The finding that migraine prophylaxis was unrelated to concurrent muscle tenderness suggests that the effect was independent of the inhibitory action of BTX-A at the level of the neuromuscular junction. The notion that migraine prophylaxis may be achieved through direct inhibition at the level of the central nervous system did not gain support either. The responsiveness to BTX-A was not associated with any centrally-mediated migraine symptoms such as aura and cutaneous allodynia. Considering that cutaneous allodynia is driven by sensitized central trigeminovascular neurons (Burstein et al. 2000b
), it is worth noting that BTX-A proved virtually ineffective in blocking allodynia during migraine in both responders and non-responders.
Rather than acting centrally, BTX-A may exert its prophylactic action on migraine through inhibition of peripheral sensory neurons (Aoki 2005
). That BTX-A can inhibit sensory neurons is consistent with evidence that the toxin inhibits release of substance P from embryonic dorsal root ganglion neurons in vitro
(Welch et al. 2000
), or CGRP from trigeminal ganglion neurons in vitro
(Durham and Cady 2004
), or glutamate from peripheral nociceptors terminating in the dorsal horn in vivo
(Cui et al. 2004
). Using quantitative sensory testing, however, Blersch et al (2002)
showed that subcutaneous injection of BTX-A did not change pain thresholds to local cold, heat and electrical stimulation, and concluded that BTX-A may block pain through chemodenervation or anti-inflammatory action, rather than by direct peripheral anti nociceptive effect.

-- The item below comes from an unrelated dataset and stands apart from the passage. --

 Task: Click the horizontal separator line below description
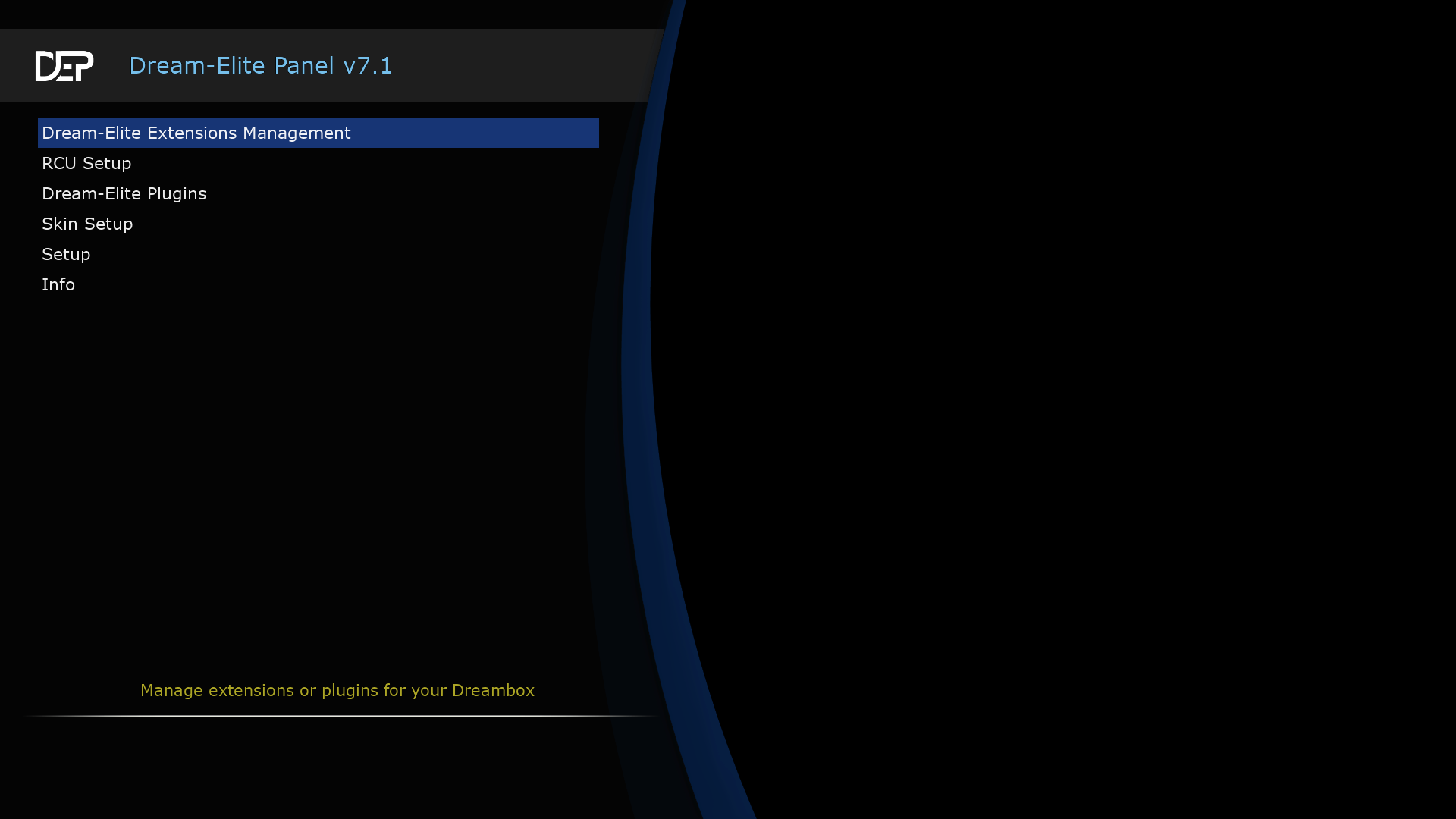coord(341,716)
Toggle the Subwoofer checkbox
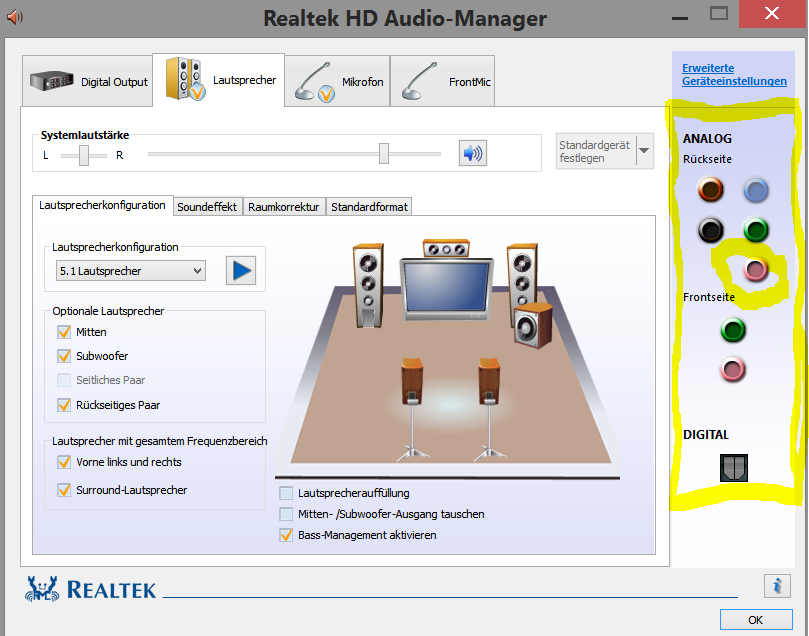This screenshot has height=636, width=809. 64,356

Regardless of the exact peripheral mechanism of BTX-A action, at issue here is whether the peripheral action is exerted intracranially or extracranially. The finding that exploding headache was impervious to extracranial BTX-A injections is consistent with the general view that migraine pain is mediated by intracranial
nociceptors innervating the meninges and sinuses of the dura. Such a concept may also be tested in the future using patients whose headache stems from a clear intracranial pathophysiology. On the other hand, the amenability of imploding and ocular headaches to BTX-A treatment suggests that these types of migraine pain also involve extracranial
sensory fibers adjacent to the injection sites. Involvement of extracranial tissue in the pathophysiology of certain migraine patients has been proposed some five decades ago (Selby and Lance 1960
; Wolff et al. 1953
). If so, it is tempting to speculate that imploding headache involves activation of extracranial nociceptors that innervate scalp tissues, such as bone and periostium.

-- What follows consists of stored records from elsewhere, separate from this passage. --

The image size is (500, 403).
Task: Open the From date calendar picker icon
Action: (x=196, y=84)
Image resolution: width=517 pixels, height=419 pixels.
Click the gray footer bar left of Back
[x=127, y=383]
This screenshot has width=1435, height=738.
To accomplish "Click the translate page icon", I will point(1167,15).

The dramatic difference between responders and non-responders in the incidence of migraine after BTX-A treatment suggests that previous studies that pooled data from all treated patients without such distinction (Binder et al. 2000
; Dodick et al. 2005
; Evers et al. 2004
) may have missed the full magnitude of the prophylactic effect of the toxin at the level of the individual patient. Of the 42 subjects that participated in our prospective study, only 14 (33%) were clear-cut responders, while 13 (31%) were clear-cut non-responders. It remains to be determined what types of headache are present in patients whose attack frequency after BTX-A dropped between 33 and 80% (‘partial responders’).
Finally, we would like to emphasize that the present study does not intend and cannot be used to recommend the use of BTX-A as prophylactic migraine therapy. The only goal of this study was to explore for neurological markers that might single out migraine patients who respond to BTX-A treatment from those who do not.